1-Bu sağlık sorununu yaşadıktan sonraki dönemde psiko-biyoloji eğitimi aldığımda troid sorunlarının ardında çok fazla sayıda etmen olduğunu gördüm. Benim örneğimdeki soruna sebep olan konuyu bu sebeple belirtmedim çünkü bu sefer aynı hikayeye sahip olan herkes aynı sonucu alacağını düşünebilir. Bu altta yatan sebepler bazen topluca tek kişide bulunabilir, bazen sadece bir travma konuyu tetikler, bazen de genetik miras devrededir. Dolayısıyla her sorunda bu bu yüzdendir, şu şu yüzdendir, çalışmıyorsa sebebi budur gibi genelleme yapmamak gerekir.

2-Kısa süre içinde hızlıca kilo alma eğilimine girdiğinizde ilk gideceğiniz yer bir spor salonu değil de bir tıp doktoru olursa benim durumuma düşmemiş olursunuz. İlk önce bedeninizde herşeyin tıkıt tıkır çalışıp çalışmadığını, hormonlarınızda bir dengesizlik olup olmadığını kontrol ettirmelisiniz. Ondan sonra size uyan bir beslenme programı uygulayan profesyonellerden destek alabilirsiniz.

3-Bu vakada benim için tek seansın yeterli olmasının sebebi, benim hala ara ara kendi üzerimde çalışıyor olmamdır. Terapiye ihtiyaç duyduğumda başvurduğum, farklı alanlarda çalışan birçok terapistim var. Eğer hayatımda ilk defa terapi alsaydım, belki de tek seans yeterli olmayacak ve sebepleri araştırıp çalışmaya devam etmek gerekecekti.

4-Kısa sürede sayıya yönelik hedefi olan ağır kilolu kişilere bunun bir süreç gerektirdiğini baştan açıklarım. Nasıl ki 50 kiloyu 1 ayda almadıysanız, kendinize de biraz zaman vermeniz gerekir. O yüzden dış görüntü veya sayı odaklı kişileri genelde almamaya çalışırım. Fakat, şunu da belirtmeliyim ki, seanslarda hiçbir zaman kilo odaklı çalışmadığımız halde, sorunlarını hallettikçe kilolarından da özgürleşen çok danışana rastladım.
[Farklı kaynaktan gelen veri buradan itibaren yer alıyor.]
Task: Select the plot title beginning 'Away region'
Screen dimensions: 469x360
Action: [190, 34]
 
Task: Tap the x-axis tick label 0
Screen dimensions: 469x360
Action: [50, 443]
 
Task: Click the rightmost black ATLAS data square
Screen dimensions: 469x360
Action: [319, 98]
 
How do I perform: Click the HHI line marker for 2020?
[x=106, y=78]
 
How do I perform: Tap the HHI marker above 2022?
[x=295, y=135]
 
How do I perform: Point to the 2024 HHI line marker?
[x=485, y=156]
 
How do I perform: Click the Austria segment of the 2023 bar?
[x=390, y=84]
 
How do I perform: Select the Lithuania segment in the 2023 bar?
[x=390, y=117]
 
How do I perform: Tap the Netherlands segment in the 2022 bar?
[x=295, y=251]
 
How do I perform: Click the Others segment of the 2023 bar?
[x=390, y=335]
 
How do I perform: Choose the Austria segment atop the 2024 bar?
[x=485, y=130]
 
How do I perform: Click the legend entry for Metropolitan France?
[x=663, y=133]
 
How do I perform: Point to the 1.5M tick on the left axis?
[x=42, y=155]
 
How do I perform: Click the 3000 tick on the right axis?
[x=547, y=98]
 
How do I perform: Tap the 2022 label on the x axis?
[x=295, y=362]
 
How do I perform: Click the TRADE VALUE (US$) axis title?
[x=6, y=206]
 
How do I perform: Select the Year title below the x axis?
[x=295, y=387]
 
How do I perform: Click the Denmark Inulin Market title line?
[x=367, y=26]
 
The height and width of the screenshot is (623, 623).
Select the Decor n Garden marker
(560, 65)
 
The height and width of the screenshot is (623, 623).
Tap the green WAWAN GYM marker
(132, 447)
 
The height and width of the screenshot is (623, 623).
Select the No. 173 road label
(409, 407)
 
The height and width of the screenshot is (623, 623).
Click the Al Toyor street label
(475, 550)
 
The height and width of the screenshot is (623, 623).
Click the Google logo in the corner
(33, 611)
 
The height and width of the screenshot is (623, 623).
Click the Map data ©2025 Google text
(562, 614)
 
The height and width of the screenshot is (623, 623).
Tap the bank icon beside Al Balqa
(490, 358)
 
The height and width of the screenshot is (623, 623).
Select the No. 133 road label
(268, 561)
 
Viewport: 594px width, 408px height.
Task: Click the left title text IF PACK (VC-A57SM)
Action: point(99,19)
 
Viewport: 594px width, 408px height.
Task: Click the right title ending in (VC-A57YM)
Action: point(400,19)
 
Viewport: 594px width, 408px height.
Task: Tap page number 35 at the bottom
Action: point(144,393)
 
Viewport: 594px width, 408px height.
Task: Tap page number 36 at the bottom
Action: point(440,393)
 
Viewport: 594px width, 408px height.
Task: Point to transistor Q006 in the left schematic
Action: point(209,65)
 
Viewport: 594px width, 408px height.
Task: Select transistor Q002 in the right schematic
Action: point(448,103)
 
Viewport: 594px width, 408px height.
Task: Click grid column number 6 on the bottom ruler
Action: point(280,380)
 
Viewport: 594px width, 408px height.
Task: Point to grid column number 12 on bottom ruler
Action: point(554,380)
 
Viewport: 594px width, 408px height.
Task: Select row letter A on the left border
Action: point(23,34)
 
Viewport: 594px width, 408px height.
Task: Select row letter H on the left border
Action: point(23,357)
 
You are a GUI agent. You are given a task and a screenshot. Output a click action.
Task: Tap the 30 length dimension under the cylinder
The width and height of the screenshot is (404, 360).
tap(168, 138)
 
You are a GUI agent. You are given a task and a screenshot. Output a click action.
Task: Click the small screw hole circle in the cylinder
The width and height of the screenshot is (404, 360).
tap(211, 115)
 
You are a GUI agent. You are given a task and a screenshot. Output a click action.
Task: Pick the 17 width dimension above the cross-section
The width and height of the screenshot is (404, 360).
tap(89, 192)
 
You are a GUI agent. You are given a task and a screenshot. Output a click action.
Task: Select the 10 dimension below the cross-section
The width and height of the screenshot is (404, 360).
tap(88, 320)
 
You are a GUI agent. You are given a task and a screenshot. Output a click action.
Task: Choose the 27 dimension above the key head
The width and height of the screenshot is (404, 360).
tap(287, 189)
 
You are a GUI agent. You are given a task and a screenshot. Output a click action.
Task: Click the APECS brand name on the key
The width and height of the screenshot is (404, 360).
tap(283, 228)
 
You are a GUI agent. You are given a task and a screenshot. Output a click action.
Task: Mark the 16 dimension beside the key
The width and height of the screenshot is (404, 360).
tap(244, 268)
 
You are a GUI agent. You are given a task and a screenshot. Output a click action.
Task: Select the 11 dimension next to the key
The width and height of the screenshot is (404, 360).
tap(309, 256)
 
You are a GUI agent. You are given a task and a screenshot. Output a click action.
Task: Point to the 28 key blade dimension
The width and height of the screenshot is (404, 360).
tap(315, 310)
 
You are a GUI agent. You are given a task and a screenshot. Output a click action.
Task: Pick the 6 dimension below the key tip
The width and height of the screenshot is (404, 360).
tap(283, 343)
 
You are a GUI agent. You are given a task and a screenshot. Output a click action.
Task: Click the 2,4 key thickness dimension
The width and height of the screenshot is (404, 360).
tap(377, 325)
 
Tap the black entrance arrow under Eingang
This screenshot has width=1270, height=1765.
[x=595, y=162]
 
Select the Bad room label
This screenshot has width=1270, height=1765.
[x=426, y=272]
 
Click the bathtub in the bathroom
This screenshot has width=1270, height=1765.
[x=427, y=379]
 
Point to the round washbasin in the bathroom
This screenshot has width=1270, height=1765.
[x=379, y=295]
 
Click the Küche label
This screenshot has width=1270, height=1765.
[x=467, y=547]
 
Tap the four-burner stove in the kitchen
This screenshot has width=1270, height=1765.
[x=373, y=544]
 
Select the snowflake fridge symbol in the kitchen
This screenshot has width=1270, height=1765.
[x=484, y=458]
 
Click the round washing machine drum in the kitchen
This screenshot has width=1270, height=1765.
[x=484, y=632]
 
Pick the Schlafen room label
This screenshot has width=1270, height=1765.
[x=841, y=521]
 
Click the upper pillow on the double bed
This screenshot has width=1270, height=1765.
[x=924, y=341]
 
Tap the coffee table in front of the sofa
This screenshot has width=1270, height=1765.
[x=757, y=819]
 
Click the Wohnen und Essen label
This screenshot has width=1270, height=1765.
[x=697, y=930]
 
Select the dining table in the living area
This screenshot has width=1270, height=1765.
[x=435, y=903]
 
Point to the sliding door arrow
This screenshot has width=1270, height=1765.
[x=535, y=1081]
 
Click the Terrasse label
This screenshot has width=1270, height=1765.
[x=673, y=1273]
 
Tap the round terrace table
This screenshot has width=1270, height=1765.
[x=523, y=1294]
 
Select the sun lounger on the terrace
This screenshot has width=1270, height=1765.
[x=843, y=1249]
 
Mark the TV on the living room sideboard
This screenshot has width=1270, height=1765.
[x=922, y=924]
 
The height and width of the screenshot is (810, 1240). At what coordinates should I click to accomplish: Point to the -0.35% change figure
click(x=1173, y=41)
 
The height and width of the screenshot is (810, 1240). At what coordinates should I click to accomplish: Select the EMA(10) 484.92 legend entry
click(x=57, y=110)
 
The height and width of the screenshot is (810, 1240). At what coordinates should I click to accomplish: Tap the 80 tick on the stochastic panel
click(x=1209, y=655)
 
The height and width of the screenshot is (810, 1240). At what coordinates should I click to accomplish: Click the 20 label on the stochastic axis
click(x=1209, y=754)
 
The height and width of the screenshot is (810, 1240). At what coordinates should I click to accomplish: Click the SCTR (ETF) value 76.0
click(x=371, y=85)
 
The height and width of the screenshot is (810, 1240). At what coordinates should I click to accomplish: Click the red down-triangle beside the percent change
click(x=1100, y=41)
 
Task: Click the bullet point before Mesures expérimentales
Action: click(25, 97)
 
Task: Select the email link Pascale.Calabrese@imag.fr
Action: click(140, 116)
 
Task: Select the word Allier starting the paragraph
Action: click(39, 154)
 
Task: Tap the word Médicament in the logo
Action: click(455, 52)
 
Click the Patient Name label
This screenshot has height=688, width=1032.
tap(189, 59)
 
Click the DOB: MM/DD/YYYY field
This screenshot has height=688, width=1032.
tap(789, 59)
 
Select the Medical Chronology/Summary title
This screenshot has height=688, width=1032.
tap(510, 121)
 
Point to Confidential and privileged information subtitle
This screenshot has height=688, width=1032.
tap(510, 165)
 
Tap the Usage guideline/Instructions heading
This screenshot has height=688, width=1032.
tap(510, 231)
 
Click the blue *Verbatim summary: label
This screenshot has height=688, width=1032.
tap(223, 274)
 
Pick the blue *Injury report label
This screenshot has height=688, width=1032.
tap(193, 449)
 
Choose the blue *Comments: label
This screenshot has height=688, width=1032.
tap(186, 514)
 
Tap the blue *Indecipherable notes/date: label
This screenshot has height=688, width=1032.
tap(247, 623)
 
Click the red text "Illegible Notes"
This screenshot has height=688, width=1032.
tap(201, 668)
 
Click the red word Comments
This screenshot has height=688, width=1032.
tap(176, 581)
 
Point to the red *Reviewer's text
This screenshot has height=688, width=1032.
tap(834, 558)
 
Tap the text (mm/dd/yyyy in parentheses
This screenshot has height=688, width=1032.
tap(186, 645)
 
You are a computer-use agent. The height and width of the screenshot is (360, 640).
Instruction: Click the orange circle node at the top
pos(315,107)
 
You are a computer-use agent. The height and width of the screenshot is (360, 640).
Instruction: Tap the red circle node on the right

Eğer kilolarınız tıbbi sorunlara dayanmıyorsa, siz ruhsal açıdan hafifledikçe bedeniniz de bu duruma tepkisiz kalmıyor.

Bir diğer önemli detay ki bunu psiko-biyoloji eğitiminde de duymuştum: siz o kilolarla savaştığınızda hep aktif stres fazında kaldığınız için sonunda kazanan kilolar oluyor. Ama kilolu halinizle bile barış içindeyseniz ve kendinizi her halinizle kabul edip seviyorsanız, kilolar artık onları takıntı haline getirmediğiniz zaman hizmetini tamamlayıp kendiliğinden size veda edebiliyorlar. Yeter ki siz onların neye hizmet ettiğini görüp kabul etmeye açık olun.